Problem description: Wherever a line in the data holds the word "will", pull that line out.

Dataset entries:

* * *

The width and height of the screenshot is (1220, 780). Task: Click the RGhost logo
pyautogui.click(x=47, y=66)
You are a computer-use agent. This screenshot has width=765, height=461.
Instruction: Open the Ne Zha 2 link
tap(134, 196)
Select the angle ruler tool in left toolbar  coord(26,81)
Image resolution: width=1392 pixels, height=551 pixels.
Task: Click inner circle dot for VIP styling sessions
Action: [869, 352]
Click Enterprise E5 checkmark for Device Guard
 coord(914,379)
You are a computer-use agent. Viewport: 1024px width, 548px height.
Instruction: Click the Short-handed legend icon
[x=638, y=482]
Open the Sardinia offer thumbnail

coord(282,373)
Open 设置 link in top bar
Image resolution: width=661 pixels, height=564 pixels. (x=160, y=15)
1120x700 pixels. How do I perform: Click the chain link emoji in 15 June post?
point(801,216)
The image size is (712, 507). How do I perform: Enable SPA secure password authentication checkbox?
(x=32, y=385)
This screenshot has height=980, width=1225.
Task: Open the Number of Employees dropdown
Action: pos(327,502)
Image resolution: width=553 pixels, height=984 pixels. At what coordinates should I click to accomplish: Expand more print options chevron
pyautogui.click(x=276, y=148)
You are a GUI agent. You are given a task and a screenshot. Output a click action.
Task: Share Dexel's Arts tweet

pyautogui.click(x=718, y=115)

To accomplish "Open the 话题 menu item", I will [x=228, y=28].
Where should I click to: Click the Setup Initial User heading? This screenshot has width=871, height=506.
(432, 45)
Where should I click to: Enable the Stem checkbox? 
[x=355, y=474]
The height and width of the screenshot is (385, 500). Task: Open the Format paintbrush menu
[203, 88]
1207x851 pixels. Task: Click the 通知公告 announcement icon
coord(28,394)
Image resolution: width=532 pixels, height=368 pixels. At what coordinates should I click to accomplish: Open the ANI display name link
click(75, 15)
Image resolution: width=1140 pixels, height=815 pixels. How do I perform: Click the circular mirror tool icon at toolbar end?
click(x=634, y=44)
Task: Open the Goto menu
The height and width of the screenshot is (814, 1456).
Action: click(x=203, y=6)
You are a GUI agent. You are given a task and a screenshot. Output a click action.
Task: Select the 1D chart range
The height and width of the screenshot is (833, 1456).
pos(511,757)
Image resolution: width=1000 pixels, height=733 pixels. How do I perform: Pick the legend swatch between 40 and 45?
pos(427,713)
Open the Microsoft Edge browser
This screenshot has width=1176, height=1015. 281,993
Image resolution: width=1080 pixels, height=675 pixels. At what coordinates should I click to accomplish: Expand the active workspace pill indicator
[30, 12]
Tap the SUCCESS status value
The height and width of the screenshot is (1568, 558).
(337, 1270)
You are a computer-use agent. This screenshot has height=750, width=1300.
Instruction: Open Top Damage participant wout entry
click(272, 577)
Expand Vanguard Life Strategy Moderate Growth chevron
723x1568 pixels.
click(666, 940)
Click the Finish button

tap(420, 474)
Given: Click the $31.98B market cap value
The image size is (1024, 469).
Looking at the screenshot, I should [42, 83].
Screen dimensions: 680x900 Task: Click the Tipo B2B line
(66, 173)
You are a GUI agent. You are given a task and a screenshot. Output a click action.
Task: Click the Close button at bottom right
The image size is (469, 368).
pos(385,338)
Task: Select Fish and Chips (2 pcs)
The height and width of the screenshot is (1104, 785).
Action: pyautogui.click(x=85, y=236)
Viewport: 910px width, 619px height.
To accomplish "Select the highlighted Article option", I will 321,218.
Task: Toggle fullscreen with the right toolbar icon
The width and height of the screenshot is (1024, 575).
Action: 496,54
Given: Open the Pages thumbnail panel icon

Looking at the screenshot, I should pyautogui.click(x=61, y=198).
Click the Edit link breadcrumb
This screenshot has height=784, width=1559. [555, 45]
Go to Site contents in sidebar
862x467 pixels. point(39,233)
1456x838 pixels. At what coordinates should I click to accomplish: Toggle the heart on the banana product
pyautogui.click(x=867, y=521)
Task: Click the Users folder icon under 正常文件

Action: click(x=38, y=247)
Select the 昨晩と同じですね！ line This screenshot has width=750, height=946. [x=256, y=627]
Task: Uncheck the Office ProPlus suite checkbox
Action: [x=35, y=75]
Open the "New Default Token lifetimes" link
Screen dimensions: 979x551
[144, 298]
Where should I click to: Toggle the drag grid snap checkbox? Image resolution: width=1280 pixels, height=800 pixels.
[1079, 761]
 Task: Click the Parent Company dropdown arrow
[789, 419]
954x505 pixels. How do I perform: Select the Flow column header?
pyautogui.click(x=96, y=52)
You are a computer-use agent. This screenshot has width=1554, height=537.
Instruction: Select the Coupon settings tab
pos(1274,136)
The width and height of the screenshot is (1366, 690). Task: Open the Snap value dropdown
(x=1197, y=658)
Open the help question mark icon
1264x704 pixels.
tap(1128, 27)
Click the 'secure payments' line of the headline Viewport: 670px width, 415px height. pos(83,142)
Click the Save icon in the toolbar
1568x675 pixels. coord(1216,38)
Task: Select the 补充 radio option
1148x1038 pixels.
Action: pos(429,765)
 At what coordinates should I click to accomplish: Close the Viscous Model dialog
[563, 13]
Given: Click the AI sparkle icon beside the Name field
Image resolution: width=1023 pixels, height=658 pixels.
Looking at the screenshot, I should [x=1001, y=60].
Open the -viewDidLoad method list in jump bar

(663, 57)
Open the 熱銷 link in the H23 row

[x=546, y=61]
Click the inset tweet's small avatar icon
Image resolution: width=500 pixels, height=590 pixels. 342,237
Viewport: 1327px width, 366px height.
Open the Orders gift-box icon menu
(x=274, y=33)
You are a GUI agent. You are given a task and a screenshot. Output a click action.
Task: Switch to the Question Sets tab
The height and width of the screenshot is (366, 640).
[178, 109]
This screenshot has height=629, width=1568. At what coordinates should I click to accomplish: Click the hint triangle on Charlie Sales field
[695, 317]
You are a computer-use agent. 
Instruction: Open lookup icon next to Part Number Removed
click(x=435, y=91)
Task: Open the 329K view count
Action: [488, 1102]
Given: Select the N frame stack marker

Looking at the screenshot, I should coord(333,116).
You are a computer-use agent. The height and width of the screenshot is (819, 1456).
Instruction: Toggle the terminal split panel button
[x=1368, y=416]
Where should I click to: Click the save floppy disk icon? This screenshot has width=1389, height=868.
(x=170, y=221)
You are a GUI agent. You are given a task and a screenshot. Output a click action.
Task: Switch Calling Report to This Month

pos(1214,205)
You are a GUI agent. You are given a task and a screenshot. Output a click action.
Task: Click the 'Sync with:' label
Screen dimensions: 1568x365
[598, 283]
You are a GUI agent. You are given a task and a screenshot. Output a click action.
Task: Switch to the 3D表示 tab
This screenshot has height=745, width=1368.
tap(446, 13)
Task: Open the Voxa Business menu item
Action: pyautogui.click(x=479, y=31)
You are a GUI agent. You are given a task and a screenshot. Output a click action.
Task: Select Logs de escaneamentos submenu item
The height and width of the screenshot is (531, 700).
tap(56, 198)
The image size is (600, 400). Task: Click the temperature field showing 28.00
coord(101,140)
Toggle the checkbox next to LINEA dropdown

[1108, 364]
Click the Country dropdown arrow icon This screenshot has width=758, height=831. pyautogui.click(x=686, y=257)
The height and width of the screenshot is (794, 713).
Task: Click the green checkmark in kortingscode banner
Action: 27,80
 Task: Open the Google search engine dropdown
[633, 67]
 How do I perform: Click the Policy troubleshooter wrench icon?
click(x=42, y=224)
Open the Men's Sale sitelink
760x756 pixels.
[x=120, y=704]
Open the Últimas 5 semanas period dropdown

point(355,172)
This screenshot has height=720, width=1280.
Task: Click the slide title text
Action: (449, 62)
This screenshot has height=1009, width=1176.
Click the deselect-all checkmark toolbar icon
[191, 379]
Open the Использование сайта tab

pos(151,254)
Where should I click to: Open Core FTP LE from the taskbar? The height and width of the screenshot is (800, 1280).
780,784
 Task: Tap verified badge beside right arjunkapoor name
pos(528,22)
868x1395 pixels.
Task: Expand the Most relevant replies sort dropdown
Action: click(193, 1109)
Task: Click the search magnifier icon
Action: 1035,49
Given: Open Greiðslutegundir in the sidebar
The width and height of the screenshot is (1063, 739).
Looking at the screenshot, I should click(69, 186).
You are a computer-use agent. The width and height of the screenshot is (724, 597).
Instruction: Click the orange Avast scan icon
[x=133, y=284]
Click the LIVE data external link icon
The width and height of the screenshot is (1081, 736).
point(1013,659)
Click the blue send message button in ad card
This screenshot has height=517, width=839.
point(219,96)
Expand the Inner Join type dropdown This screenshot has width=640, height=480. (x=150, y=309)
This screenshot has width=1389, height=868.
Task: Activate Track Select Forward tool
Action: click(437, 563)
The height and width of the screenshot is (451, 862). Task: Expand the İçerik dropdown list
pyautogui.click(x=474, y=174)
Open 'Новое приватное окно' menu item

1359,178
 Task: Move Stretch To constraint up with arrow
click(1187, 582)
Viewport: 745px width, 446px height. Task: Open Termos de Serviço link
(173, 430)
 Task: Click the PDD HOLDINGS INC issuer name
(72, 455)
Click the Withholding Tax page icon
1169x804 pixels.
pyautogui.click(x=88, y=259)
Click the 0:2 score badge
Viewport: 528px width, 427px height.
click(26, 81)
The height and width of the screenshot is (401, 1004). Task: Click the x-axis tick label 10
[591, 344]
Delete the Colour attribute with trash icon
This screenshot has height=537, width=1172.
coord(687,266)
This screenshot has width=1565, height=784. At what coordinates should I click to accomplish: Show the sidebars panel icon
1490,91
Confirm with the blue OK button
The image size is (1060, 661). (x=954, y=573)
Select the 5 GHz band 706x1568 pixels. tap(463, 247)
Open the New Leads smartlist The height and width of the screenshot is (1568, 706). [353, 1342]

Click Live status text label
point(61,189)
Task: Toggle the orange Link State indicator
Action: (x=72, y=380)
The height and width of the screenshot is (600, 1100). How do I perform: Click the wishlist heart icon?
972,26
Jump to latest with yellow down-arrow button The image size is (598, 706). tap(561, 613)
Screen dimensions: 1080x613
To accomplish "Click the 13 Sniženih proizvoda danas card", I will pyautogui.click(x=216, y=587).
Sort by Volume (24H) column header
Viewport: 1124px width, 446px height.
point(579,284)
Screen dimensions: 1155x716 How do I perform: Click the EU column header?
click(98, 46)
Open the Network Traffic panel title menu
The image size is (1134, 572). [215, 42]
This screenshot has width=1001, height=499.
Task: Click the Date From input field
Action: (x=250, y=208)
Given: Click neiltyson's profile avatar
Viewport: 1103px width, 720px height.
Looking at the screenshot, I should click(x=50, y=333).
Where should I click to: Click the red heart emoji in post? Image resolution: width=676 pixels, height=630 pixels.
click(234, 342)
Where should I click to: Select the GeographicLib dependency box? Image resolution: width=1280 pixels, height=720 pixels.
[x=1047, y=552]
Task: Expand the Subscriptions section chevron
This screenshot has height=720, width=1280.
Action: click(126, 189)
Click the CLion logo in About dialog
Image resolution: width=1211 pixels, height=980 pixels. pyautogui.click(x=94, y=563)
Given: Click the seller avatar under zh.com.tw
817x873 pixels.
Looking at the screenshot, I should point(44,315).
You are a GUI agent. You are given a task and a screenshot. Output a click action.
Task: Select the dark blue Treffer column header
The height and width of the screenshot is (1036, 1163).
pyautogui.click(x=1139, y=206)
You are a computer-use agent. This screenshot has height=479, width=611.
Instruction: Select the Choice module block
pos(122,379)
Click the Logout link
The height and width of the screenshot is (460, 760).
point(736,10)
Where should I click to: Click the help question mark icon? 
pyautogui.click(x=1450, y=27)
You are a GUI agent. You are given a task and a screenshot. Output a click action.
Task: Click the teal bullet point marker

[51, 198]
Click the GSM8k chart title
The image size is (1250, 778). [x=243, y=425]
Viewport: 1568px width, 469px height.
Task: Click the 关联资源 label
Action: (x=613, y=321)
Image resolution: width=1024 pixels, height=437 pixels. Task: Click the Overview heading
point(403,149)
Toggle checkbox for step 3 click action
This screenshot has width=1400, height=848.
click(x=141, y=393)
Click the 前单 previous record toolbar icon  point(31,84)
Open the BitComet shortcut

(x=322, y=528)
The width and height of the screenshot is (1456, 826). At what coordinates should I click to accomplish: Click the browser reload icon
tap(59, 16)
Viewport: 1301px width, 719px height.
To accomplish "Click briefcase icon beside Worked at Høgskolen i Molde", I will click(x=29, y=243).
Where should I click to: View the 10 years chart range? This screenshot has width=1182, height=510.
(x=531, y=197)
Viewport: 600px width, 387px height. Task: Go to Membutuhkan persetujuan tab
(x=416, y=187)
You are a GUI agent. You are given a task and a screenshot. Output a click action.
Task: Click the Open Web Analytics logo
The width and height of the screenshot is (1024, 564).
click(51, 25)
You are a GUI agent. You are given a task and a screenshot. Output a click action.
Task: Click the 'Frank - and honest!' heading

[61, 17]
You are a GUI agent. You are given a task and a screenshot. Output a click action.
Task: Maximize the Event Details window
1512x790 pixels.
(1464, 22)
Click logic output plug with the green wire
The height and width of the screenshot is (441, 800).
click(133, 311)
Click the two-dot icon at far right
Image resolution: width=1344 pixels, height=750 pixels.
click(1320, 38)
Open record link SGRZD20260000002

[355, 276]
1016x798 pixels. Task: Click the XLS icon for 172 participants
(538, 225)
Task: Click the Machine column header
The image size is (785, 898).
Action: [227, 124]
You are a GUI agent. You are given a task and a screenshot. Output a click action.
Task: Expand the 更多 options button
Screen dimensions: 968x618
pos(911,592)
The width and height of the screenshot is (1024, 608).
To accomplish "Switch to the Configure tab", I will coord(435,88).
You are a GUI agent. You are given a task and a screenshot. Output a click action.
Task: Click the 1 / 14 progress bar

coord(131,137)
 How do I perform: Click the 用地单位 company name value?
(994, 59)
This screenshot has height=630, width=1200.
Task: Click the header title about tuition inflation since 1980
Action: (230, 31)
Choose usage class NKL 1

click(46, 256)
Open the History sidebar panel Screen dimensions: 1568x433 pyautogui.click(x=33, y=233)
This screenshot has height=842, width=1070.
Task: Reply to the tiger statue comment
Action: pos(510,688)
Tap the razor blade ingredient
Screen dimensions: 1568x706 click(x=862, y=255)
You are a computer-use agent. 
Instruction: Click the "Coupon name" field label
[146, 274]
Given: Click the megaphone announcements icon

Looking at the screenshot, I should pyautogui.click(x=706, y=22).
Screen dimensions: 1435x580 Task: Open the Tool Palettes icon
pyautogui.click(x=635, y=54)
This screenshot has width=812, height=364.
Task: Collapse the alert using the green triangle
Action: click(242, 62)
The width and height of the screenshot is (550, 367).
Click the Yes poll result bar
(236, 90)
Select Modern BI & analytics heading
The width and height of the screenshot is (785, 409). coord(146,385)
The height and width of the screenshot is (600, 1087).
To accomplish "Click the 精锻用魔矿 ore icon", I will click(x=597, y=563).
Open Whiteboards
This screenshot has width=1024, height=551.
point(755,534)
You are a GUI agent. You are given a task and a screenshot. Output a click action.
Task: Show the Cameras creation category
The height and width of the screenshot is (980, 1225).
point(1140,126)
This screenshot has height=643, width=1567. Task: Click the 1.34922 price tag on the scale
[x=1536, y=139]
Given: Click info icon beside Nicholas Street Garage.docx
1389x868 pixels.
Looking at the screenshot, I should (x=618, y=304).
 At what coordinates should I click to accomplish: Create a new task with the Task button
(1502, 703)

* * *

Reply:
To accomplish "Open the 话题 menu item", I will [x=228, y=28].
To accomplish "Select the highlighted Article option", I will 321,218.
To accomplish "Click the 13 Sniženih proizvoda danas card", I will pyautogui.click(x=216, y=587).
To accomplish "Click briefcase icon beside Worked at Høgskolen i Molde", I will click(x=29, y=243).
To accomplish "Switch to the Configure tab", I will coord(435,88).
To accomplish "Click the 精锻用魔矿 ore icon", I will click(x=597, y=563).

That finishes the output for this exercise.